REQUIREMENT
Write out every entry exactly as it appears, omitting the pictures.
SOURCE RECORDS: Begin
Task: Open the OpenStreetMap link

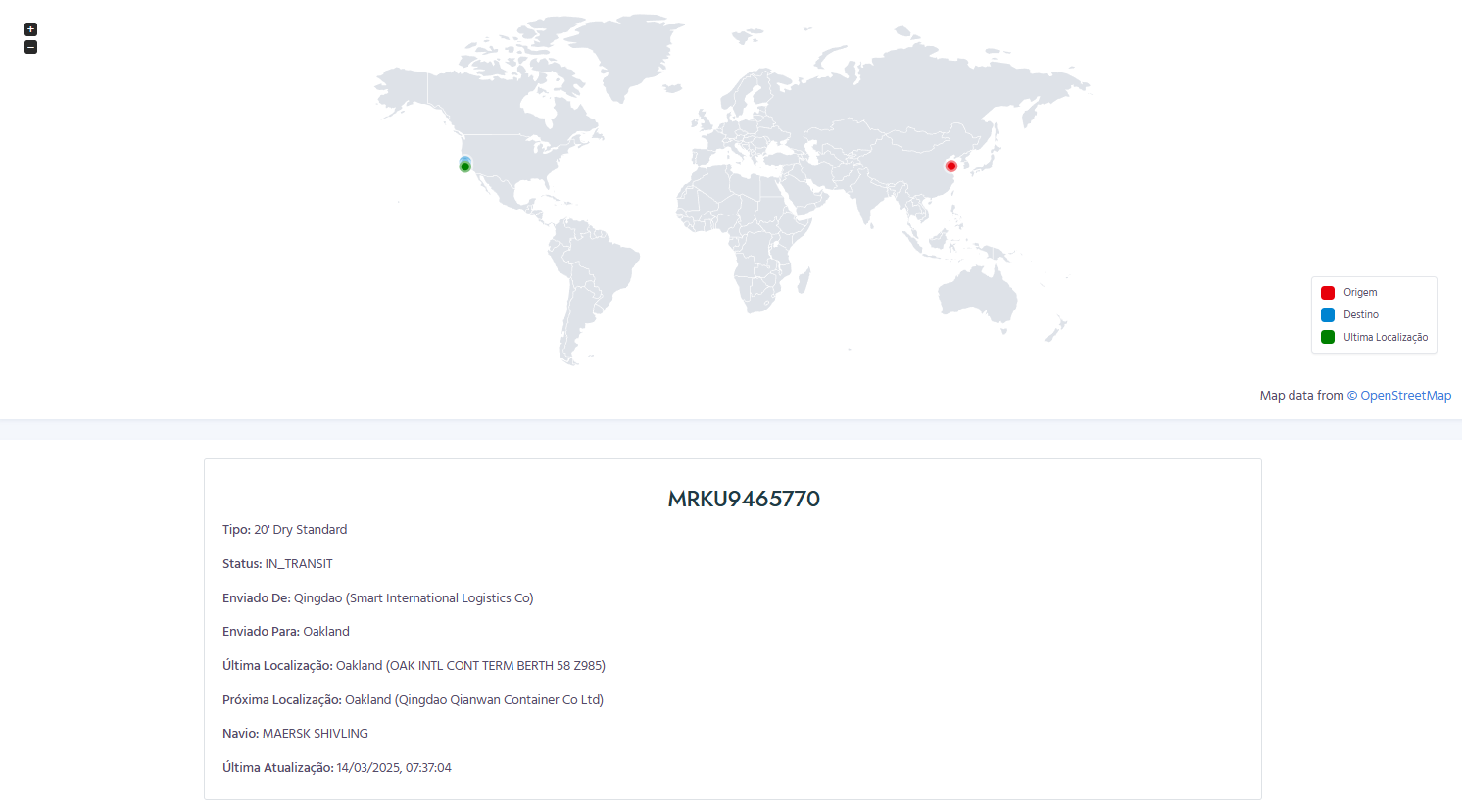Action: coord(1405,396)
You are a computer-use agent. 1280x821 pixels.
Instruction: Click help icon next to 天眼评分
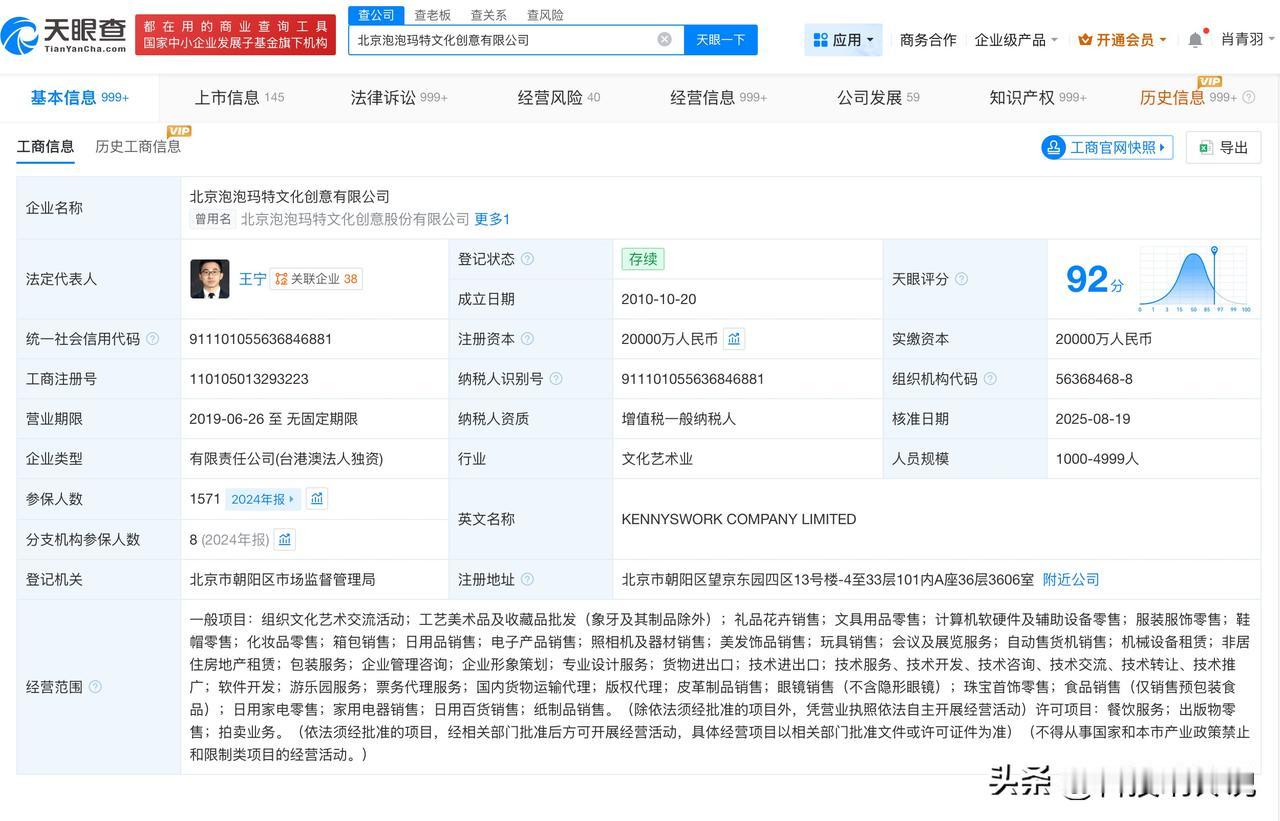click(x=961, y=279)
SOURCE RECORDS: End
ANSWER TO THE PROBLEM
Task: Open the OpenStreetMap link

Action: coord(1405,396)
You are a computer-use agent. 1280x821 pixels.
Instruction: Click help icon next to 天眼评分
click(x=961, y=279)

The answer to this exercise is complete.